3. The "Slope Hunter" (Slope-Hunter)

  • The Analogy: Imagine you are looking at a hill. You know some people are sliding down just because of gravity (the disease event), and some are sliding because they were pushed (the risk factor). This method tries to find the "slope" of the hill by looking at a huge crowd of people and guessing which ones are just sliding naturally.
  • The Result: This tool failed miserably. In the simulations, it kept making things worse. It was like trying to find a needle in a haystack by throwing the whole haystack at the wall. It created a lot of false alarms.

4. The "Two-Pronged Fork" (Multivariable Methods)

  • The Analogy: Instead of just looking at the "sick" group, this method tries to look at two things at once: "Who got sick?" AND "How sick did they get?" It uses a special genetic fork to separate the people who got sick just by bad luck from those who got sick because of the risk factor.
  • The Result: This was the best tool, but with a catch. It only works if you have a special set of genetic clues that affect getting sick but don't affect how sick you get. If the same genetic clues affect both, the fork gets stuck. It's like trying to separate salt from sugar when they are already mixed in the same shaker.

5. The "Super-Fork" (CWBLS)

  • The Analogy: This is a fancy version of the Two-Pronged Fork designed to handle weak clues.
  • The Result: It worked well, but sometimes it was a bit too cautious, missing real effects.

The Real-World Test: COVID-19

The authors didn't just play with computer simulations; they tested these tools on real data about COVID-19. They asked:

  1. Does being overweight (BMI) make you more likely to catch COVID?
  2. Does being overweight make the disease worse if you already have it?
  • The Finding: When they looked at people who were hospitalized (the "repair shop"), the bias made it look like being overweight was less dangerous than it actually was.
  • The Fix: The "Two-Pronged Fork" (Multivariable) and the "Re-Weighting Scale" (IPW) were able to correct this. They showed that yes, being overweight does make the disease worse, even though the raw data from the hospital made it look like it didn't matter as much.

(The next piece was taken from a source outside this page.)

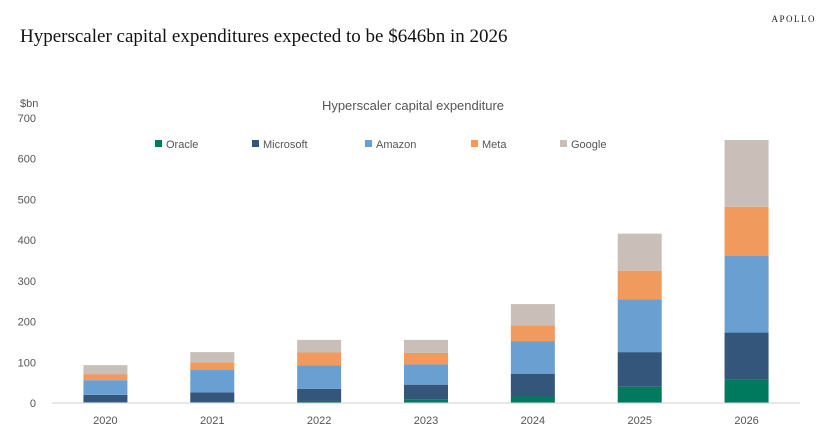  I want to click on x-axis: 2020 2021 2022 2023 2024 2025 2026, so click(426, 414).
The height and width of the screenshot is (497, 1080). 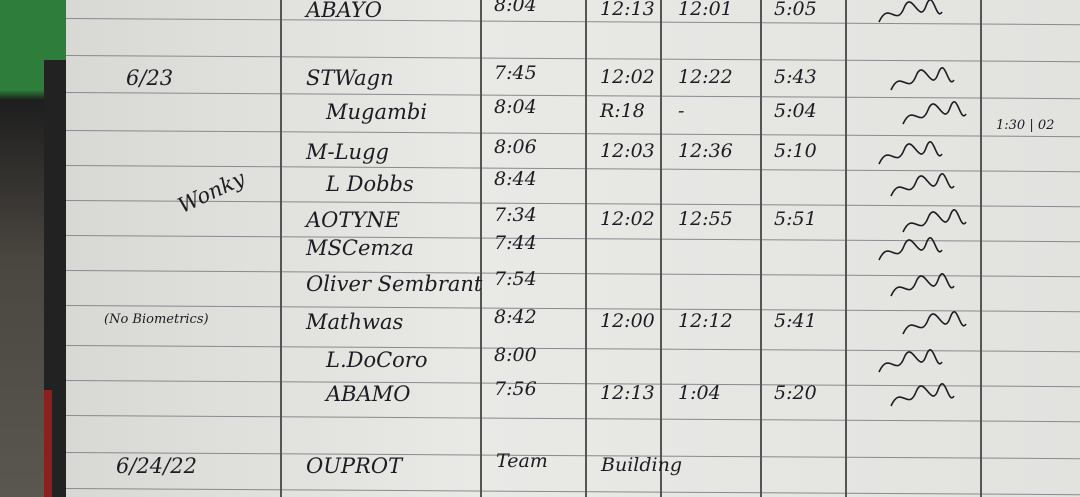 I want to click on cell-lunch-out: 12:00, so click(x=628, y=321).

However, for a different drug target (IL6R), the tools struggled because the genetic clues were "confused" (they affected both catching the virus and the severity), proving that no single tool is perfect for every situation.


The Final Verdict: No Silver Bullet

The main takeaway from this paper is simple: There is no magic wand.

  • If you have the full list of everyone (individual data), use the Re-Weighting Scale.
  • If you only have summary reports (like news headlines) and you have special genetic clues that separate "getting sick" from "getting sicker," use the Two-Pronged Fork.
  • If you don't have those special clues, you might be stuck. In that case, the authors suggest: Don't try to study how the disease gets worse. Just study how people get the disease in the first place. It's simpler, less biased, and often gives you the answer you need anyway.

In short: When studying disease progression, be very careful. The "sick" group you are looking at is a filtered, biased sample. You need the right tool to fix the filter, but sometimes the best advice is to stop looking at the filter and look at the whole picture instead.